Nadia—a graduate of the program who, for security reasons, can only be identified by her first name—is still acclimatizing to acts as simple as baking. “In my country of Pakistan, most women are not doing the baking jobs. It’s weird in my country for a woman to bake,” she said (she had been a journalist reporting on the Taliban on the Afghan border). “I was always scared to bake. I had an oven and a microwave, but every cook I saw on TV was a man. I thought, no, these baked items cannot come from my oven. I had a—what’s the word? inferiority complex—because I didn’t have a professional oven like you see on TV. These cooking shows could not have come out of my kitchen.” She exhaled deeply and adjusted her headscarf before continuing: “Now I am a cook. Cooking is my passion. I made a lavash. It’s a salty, crispy Arabic snack. I made it. And it made me a cook. It’s not weird anymore. I’m not weird anymore. I’m proud of who I have become in Emma’s Torch.” 

For Boubacar Diallo, a political refugee from Guinea, it was a simple granola of pumpkin seeds and almonds that helped him shape his identity as a chef. Now he works at Little Park, cooking up hyperlocal shakshukas. He wore a pressed velvet jacket to a recent graduation dinner where he served squash and raisin chirchi, among other dishes.

“I am a chef,” he said, before pausing, seemingly stuck on his words, and continuing: “This is the first time I’ve introduced myself as a chef,” he smiled. “Do you mind if I do it again? I am a chef.”

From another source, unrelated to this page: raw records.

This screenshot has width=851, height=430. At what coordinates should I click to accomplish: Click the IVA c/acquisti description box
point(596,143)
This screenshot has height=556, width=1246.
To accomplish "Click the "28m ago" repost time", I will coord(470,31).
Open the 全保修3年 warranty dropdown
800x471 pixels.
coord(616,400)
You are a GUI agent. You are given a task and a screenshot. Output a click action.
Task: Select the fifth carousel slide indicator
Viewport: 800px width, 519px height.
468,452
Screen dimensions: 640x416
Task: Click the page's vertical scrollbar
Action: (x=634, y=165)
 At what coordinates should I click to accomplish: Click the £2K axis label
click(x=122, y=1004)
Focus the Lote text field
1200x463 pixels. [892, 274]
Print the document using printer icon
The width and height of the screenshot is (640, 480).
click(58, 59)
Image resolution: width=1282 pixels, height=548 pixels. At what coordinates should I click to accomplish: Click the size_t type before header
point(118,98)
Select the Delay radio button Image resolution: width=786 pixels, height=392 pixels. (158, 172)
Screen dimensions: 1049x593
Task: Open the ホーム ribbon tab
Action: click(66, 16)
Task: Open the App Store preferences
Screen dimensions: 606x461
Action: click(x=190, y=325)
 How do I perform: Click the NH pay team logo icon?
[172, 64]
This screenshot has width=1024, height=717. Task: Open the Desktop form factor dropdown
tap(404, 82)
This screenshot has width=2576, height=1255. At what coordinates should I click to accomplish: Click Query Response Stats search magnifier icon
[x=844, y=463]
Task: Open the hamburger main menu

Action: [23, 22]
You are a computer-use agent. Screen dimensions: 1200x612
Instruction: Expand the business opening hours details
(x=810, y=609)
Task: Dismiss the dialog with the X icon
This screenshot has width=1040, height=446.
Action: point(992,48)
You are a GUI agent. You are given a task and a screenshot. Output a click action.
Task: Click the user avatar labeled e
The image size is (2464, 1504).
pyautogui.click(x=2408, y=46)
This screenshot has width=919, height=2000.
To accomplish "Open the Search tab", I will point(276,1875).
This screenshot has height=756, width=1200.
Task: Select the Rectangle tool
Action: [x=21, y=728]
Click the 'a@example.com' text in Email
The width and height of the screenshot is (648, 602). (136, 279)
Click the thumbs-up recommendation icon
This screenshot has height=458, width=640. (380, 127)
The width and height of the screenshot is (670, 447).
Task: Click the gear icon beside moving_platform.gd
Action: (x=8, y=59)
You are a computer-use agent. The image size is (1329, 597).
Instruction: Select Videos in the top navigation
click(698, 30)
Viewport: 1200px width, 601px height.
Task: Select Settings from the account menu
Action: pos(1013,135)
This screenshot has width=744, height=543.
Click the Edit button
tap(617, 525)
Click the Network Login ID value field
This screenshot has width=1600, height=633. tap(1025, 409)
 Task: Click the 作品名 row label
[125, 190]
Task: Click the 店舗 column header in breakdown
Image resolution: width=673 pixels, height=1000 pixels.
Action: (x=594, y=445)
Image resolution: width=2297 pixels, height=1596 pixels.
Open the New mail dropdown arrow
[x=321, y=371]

At that dinner, where Nadia graduated as well, Lior Sev Sercarz, a chef at La Boîte on the Upper West Side, and Txitkito’s Alex Raij handled the kitchen while Nadia and Diallo made the rounds, hugging and handshaking through the crowd. Dope Olympoe, a dishwasher and refugee from Togo, eyed them studiously. She is planning on starting culinary classes during its next batch. “Today I cook for my children,” she said. “But one day I will cook for a room full of strangers. To give your best to strangers is how this city works.”